**Enunciado 1**
No trecho sobre a viagem de Jesus à região de Tiro, quem oficializou o culto a Baal em Israel?

**Trecho da página**
# # # # # # #
Acompanhando os passos de Jesus, vemos que ele se desloca da alta Galileia para a região de Tiro. Causa espanto o fato de um judeu galileu sair para a terra dos gentios. Segundo o relato de Marcos, essa viagem de Jesus acontece depois de longa discussão com os fariseus e alguns escribas vindos de Jerusalém. Entre os judeus galileus e os habitantes de Tiro, chamados simplesmente de “siro-fenícios”, havia divisões religiosas, políticas, sociais e econômicas. Entre esses dois grupos, havia uma hostilidade recíproca.


Na memória do povo judeu há algumas lembranças ruins de Tiro. Dessa região, temos a rainha Jezabel (fenícia). Essa mulher oficializou o culto a Baal em Israel, no século IX a.C. (cf. 1Rs 16,31-32). Os profetas denunciaram o luxo e a opressão provocados por Tiro (Ez 26,15-21; Zc 9,3). Jezabel era filha do rei dos Sidônios Etbaal (1 Reis 16:31 diz que ela era "Sidoniana", que é um termo bíblico para os fenícios em geral). Durante a revolta dos macabeus, Tiro, Ptolemaida e Sídon lutaram contra os judeus, defendendo os imperadores selêucidas (cf. 1Mc 5,15). No tempo da dominação romana, Sidônia, a cidade da Fenícia, era o principal porto da região na viagem a Roma, trazendo o produto comercial, o exército e a cultura helenizada de Roma, opressora dos judeus, para a Palestina.
# # # # # # #
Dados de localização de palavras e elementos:
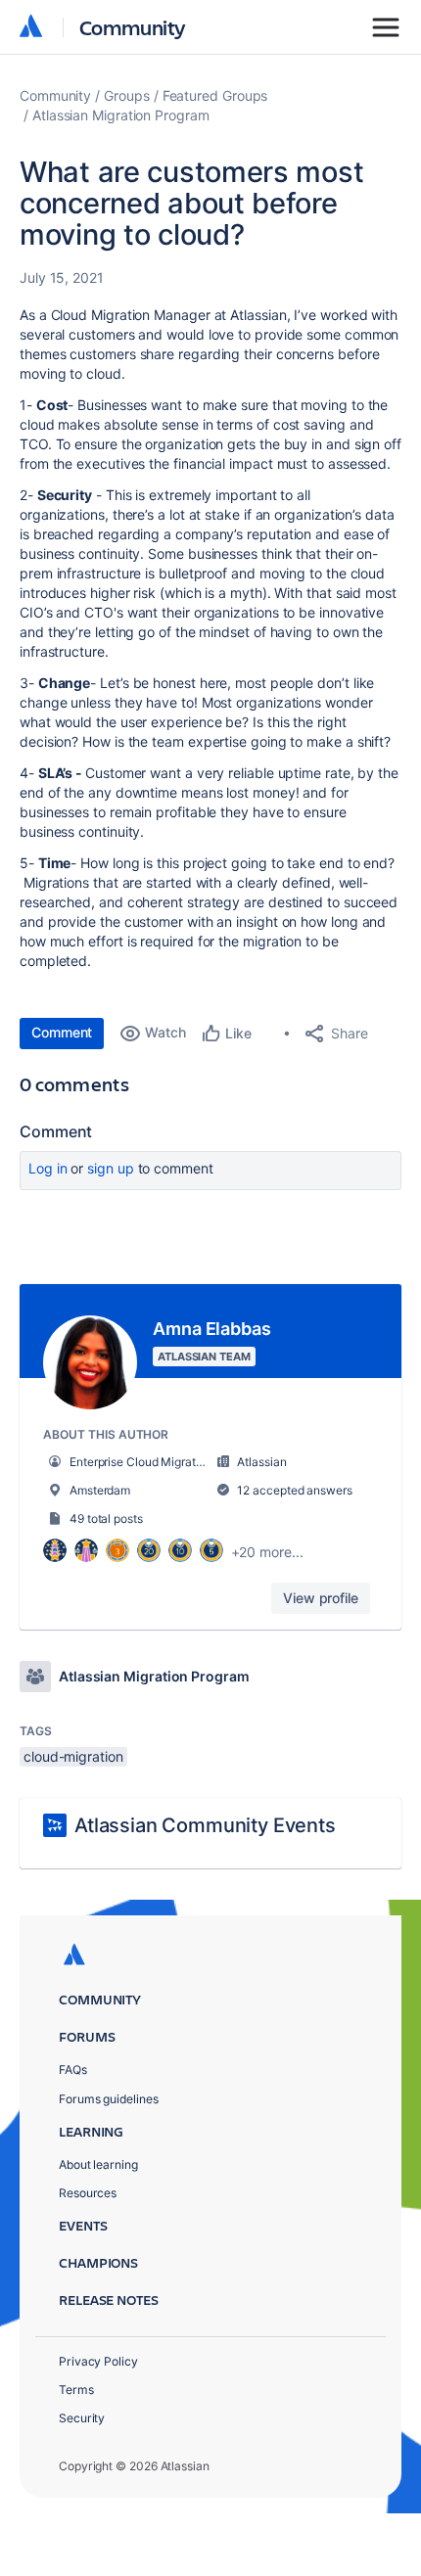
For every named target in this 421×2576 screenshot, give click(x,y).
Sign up (110, 1168)
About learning (98, 2164)
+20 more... (267, 1551)
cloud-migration (73, 1756)
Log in (48, 1168)
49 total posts (106, 1518)
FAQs (73, 2069)
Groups (127, 95)
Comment (61, 1032)
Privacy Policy (98, 2361)
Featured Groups (215, 95)
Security (82, 2418)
# # # # # # #
**Enunciado 2**
Nos registros, reescreva a parte que começa na linha que contém "more... (267, 1551)" e segue até o fim, substituindo "Comment" por "Reply" e deixando todo o resto inalterado.

**Resposta 1**
A rainha Jezabel, no século IX a.C.

**Resposta 2**
+20 more... (267, 1551)
cloud-migration (73, 1756)
Log in (48, 1168)
49 total posts (106, 1518)
FAQs (73, 2069)
Groups (127, 95)
Reply (61, 1032)
Privacy Policy (98, 2361)
Featured Groups (215, 95)
Security (82, 2418)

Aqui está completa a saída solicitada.